Mr. Mahalek settled with the OED Director. The settlement agreement, which was accepted by the USPTO Director, found that Mr. Mahalek’s conduct in the HTC and Sharp litigations violated multiple USPTO ethics rules.
Many practitioners are surprised to learn that the USPTO’s ethics rules apply to conduct outside of the USPTO. In fact, the USPTO’s disciplinary rules proscribe conduct involving making false representations to a tribunal, engaging in fraudulent, misleading or dishonest conduct, and engaging in conduct prejudicial to the administration of justice. In the settlement agreement, Mr. Mahalek agreed that his conduct inter alia violated five ethics rules:
37 C.F.R. § 10.23(a) – disreputable or gross misconduct;
37 C.F.R.,§ 10.23(b)(4) – conduct involving fraud, dishonesty, deceit or misrepresentation;
37 C.F.R. § 10.23(b)(5) – conduct prejudicial to the administration of justice;
37 C.F.R. § 10.85(a)(2) – knowingly advancing a claim or defense that is unwarranted under existing law; and
37 C.F.R. § 10.85(a)(3) – concealing or knowingly failing to disclose information that the practitioner is required by law to reveal.
Notably, the USPTO found that Mr. Mahalek was responsible for these ethics violations notwithstanding the fact that he was the most junior attorney on the litigation team and that he relied on the knowledge and expertise of senior partners in lawyers.
Takeaways
This case should serve as a reminder to all litigators that the USPTO can, and will, exercise its disciplinary jurisdiction over practitioner misconduct that occurs outside of the USPTO. Moreover, the USPTO can and does investigate misconduct arising in litigation. Sanctions entered by a district court can thus lead to very harsh consequences on the attorney discipline side. In this particular case, the level of punishment–an 18 month suspension–is reflective of the OED’s view that this particular form of misconduct is particularly egregious and warrants significant discipline.

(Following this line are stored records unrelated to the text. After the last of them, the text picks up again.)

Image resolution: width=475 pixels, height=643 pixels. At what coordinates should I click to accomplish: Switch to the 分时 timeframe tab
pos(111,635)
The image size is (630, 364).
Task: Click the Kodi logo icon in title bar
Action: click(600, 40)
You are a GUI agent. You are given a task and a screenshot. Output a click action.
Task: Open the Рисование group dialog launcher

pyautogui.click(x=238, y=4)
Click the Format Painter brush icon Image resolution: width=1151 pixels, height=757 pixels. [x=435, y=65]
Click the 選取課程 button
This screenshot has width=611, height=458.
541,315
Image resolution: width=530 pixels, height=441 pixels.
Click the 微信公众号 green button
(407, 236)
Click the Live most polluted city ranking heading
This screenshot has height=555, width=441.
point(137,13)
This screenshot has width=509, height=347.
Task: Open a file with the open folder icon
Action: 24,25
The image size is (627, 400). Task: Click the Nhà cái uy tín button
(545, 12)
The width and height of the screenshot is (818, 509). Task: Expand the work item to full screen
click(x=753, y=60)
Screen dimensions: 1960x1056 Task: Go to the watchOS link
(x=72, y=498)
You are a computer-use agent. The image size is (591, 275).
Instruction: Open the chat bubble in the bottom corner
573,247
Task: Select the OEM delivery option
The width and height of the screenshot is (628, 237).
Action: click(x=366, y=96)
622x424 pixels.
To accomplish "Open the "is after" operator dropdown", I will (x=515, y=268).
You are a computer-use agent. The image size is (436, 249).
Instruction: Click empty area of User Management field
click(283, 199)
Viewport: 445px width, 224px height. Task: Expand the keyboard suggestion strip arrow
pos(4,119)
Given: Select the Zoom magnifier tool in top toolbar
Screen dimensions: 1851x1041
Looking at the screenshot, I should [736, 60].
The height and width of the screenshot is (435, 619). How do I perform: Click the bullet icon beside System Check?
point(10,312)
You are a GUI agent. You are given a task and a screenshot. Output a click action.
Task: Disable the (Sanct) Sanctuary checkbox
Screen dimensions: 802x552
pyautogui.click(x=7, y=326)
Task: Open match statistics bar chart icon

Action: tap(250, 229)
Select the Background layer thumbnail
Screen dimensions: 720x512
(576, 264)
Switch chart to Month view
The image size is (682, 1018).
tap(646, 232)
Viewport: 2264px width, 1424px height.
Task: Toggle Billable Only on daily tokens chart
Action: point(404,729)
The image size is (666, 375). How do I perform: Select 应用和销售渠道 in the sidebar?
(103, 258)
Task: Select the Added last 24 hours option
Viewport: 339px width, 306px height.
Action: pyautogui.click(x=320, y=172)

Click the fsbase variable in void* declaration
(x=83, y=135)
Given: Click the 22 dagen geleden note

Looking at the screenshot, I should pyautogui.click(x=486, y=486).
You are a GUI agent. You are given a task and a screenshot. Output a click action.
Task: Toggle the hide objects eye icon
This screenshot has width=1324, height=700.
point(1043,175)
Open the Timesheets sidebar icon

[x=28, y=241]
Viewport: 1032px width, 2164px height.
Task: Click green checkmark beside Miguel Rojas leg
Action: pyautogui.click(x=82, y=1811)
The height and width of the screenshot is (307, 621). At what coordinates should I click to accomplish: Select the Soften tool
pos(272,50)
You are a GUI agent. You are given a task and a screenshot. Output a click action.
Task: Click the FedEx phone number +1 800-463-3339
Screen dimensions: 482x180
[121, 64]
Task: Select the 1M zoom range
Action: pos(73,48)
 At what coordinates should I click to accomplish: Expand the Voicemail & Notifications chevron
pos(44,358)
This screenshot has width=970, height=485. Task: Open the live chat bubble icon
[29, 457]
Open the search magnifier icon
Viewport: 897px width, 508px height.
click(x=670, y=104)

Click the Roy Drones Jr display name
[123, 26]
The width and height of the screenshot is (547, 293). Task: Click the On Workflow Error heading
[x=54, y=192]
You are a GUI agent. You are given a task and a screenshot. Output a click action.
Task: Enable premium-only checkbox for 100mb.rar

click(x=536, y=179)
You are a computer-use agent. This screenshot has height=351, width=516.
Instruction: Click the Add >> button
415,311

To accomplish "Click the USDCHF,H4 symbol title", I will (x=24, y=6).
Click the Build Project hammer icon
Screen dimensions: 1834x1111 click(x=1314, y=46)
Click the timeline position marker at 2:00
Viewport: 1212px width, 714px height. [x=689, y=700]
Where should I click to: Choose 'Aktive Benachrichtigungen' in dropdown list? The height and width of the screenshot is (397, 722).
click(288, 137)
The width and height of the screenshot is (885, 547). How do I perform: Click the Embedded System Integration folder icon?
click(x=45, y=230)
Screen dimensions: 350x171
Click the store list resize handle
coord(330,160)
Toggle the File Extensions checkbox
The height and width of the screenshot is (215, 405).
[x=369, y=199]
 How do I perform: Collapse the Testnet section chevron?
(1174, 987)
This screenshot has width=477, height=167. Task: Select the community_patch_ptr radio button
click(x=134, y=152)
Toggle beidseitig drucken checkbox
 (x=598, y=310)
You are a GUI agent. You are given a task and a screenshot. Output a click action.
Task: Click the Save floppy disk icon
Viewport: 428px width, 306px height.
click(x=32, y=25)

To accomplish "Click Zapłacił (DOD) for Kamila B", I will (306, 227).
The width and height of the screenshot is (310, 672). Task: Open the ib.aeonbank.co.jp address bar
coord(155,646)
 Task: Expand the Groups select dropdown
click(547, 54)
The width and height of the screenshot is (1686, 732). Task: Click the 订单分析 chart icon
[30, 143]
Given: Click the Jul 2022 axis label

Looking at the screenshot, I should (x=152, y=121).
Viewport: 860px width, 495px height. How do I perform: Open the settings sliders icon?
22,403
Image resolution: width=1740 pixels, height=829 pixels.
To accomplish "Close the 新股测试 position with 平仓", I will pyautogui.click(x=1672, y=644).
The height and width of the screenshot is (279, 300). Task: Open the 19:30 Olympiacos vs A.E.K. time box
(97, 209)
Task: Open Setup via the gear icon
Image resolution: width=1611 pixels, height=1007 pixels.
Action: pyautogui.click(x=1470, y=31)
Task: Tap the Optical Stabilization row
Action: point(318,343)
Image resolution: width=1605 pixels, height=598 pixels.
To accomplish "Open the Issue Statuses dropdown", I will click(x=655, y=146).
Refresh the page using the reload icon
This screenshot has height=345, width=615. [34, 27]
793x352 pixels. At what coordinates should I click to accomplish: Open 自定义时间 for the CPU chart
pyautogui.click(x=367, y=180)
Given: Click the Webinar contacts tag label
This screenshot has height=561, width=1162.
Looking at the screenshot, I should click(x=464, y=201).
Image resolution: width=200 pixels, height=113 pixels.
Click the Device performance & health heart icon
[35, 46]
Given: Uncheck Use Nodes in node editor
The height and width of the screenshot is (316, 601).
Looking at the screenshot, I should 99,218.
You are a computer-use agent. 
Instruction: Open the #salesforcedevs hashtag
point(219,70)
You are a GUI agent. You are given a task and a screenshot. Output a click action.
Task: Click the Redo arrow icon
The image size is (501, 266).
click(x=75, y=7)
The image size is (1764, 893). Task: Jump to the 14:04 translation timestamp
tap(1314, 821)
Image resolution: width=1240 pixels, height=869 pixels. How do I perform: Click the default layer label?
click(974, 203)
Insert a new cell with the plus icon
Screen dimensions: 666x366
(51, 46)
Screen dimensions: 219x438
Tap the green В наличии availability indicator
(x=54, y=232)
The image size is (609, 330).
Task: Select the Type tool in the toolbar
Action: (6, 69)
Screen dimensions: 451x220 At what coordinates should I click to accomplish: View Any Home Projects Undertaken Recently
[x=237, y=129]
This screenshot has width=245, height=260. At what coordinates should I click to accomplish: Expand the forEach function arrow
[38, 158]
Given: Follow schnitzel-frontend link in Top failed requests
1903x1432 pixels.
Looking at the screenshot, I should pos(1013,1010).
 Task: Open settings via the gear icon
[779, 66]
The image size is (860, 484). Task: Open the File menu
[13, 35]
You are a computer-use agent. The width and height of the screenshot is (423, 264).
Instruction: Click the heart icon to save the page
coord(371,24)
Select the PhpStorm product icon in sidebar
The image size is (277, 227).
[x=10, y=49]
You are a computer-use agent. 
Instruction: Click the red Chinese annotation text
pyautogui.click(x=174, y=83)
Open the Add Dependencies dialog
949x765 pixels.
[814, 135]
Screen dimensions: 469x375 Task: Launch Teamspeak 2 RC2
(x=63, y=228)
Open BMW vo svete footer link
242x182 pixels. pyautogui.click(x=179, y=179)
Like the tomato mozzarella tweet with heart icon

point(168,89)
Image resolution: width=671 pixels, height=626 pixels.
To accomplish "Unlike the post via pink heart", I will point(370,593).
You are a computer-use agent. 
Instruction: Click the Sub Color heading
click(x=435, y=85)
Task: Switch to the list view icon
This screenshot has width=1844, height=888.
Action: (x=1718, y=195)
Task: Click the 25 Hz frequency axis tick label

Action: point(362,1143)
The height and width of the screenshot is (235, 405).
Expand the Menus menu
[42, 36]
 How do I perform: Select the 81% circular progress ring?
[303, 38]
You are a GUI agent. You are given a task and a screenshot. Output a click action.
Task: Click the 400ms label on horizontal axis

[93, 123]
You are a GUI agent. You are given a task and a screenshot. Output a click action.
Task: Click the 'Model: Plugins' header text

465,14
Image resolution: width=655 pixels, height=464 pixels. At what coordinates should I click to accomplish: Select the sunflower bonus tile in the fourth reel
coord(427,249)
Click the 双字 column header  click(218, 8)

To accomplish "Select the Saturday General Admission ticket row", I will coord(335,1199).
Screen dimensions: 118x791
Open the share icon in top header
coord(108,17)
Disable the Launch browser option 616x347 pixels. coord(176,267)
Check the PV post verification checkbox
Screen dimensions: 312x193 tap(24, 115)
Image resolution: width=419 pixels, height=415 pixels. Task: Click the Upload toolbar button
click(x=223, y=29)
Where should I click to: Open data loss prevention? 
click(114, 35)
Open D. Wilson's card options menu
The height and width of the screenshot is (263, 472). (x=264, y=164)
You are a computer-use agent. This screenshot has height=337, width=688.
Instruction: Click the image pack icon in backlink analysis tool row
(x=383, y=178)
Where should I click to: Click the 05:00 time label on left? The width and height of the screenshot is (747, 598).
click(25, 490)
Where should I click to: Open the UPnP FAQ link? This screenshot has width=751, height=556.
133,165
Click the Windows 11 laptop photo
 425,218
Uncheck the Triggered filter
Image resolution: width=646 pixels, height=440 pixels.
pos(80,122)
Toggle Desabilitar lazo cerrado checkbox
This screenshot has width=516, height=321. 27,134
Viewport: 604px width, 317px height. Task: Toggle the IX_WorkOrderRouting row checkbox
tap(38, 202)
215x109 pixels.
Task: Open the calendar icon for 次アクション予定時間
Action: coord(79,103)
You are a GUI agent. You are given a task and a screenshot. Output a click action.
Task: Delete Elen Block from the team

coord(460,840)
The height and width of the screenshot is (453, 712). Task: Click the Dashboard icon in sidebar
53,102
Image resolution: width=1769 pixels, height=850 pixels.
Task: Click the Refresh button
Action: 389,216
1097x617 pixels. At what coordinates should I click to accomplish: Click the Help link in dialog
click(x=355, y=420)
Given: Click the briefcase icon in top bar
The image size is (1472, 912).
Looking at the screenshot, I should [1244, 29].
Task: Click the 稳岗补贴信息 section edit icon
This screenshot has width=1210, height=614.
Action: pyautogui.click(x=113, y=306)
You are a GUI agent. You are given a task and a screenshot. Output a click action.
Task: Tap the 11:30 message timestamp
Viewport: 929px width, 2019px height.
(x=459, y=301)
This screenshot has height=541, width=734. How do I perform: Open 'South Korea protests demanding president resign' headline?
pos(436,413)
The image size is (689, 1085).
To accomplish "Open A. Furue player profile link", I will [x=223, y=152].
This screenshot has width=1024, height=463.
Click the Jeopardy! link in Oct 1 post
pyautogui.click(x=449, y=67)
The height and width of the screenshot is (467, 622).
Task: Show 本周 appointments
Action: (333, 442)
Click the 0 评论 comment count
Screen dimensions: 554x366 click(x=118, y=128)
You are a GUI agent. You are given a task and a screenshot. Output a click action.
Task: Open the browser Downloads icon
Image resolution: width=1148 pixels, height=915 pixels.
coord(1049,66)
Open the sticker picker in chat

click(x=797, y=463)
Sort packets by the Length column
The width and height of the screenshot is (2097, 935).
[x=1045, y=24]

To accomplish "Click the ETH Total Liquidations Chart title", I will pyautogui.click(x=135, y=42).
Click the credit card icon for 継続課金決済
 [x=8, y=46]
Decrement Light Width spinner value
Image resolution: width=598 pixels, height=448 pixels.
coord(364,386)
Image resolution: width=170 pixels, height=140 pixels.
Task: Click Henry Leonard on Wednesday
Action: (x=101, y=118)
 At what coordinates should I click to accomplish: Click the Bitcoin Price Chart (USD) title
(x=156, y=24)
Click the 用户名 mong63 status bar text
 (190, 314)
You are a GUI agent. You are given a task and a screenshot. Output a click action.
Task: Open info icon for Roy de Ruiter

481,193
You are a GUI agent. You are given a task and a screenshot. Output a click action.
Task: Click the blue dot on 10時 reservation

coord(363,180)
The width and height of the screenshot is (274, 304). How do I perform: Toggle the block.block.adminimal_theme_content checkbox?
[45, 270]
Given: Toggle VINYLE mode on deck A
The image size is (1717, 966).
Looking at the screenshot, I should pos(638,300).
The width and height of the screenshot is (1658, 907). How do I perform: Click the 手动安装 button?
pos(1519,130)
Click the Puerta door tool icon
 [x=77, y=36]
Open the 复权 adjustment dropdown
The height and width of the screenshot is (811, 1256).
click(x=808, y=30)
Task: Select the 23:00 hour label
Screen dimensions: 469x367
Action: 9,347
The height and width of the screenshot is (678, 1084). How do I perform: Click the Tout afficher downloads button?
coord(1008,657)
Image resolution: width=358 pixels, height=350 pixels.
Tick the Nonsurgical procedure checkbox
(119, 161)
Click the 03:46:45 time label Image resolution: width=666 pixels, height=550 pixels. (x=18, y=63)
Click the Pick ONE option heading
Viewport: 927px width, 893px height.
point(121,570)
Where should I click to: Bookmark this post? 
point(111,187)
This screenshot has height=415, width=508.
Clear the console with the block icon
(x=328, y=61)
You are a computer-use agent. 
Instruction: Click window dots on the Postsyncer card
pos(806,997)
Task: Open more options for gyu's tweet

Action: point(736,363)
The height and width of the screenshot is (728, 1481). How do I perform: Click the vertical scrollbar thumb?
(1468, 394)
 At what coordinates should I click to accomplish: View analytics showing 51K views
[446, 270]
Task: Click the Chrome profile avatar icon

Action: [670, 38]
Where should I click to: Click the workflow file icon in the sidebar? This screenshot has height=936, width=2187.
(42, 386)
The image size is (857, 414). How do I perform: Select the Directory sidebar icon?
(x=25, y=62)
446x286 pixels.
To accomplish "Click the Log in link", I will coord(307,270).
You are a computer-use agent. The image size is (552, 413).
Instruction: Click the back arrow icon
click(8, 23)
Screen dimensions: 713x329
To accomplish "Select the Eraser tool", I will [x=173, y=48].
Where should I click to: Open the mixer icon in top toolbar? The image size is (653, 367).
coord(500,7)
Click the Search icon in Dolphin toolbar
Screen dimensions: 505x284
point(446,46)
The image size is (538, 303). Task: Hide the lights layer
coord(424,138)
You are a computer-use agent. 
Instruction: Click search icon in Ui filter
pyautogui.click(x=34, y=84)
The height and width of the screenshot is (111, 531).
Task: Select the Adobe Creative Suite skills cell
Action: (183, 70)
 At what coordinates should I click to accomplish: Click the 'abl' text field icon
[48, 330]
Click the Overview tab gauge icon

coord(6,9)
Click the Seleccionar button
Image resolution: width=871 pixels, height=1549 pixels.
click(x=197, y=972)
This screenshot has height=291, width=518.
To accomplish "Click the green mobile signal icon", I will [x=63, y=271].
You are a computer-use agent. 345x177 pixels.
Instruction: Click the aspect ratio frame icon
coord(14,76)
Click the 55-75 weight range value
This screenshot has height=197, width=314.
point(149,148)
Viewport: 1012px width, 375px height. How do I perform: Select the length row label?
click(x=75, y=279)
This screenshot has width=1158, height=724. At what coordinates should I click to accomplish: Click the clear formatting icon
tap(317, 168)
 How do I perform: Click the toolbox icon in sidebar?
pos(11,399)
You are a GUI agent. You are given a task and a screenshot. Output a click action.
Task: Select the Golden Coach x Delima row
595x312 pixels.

Because of secrecy rules, we do not know what lies in store for the other Niro attorneys. Rest assured, things are brewing at the USPTO. If the Mahalek case is any indication, however, it would not be a surprise if other team members were to receive similar disciplinary sanctions from the USPTO.
Indeed, the scary part is that while an 18-month suspension is quite substantial, Mr. Mahalek may have gotten a “good deal” from the USPTO, perhaps because of his junior level at the Niro firm. Other former Niro firm members who were senior to Mr. Mahalek and who worked on the litigation may not be so fortunate.